[Source material start]

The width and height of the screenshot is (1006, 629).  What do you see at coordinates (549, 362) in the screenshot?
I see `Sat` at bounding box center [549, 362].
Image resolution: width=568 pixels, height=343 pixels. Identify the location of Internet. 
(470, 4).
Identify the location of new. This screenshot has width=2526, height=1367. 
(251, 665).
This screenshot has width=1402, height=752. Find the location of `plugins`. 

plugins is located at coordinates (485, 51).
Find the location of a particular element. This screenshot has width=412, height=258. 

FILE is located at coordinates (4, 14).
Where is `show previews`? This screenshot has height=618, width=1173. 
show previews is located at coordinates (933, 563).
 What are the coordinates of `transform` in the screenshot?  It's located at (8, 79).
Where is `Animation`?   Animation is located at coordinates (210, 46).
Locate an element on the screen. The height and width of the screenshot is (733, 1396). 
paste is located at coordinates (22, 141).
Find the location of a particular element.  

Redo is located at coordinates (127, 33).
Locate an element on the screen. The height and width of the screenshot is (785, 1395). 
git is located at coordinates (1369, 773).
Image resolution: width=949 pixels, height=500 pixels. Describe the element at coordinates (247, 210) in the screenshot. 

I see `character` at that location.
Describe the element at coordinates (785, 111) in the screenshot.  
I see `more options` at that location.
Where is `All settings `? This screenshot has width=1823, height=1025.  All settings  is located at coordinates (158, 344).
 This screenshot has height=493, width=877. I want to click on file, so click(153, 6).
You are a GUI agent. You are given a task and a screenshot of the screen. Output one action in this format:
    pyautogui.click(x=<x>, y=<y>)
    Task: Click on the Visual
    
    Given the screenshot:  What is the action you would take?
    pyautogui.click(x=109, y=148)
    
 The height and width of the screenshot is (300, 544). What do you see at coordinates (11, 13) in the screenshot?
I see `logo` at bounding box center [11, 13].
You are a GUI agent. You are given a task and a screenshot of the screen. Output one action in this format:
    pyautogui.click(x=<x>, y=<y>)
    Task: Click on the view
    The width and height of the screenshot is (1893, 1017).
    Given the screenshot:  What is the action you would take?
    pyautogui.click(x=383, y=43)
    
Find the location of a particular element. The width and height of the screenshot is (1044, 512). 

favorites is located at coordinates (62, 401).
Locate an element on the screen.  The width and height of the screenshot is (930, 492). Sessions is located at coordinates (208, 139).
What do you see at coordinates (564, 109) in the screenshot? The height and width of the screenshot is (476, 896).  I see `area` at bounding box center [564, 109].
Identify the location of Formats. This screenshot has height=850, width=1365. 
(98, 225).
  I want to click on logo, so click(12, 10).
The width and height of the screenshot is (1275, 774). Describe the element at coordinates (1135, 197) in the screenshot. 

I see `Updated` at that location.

[Source material end]

- [Written request] Turn the records, from the first line through the line containing "plugins is located at coordinates (485, 51).", into a Markdown table with the columns Row and Line, leaving out blank lines.

- [Written answer]
| Row | Line |
|---|---|
| 1 | The width and height of the screenshot is (1006, 629).  What do you see at coordinates (549, 362) in the screenshot? |
| 2 | I see `Sat` at bounding box center [549, 362]. |
| 3 | Image resolution: width=568 pixels, height=343 pixels. Identify the location of Internet.  |
| 4 | (470, 4). |
| 5 | Identify the location of new. This screenshot has width=2526, height=1367.  |
| 6 | (251, 665). |
| 7 | This screenshot has width=1402, height=752. Find the location of `plugins`.  |
| 8 | plugins is located at coordinates (485, 51). |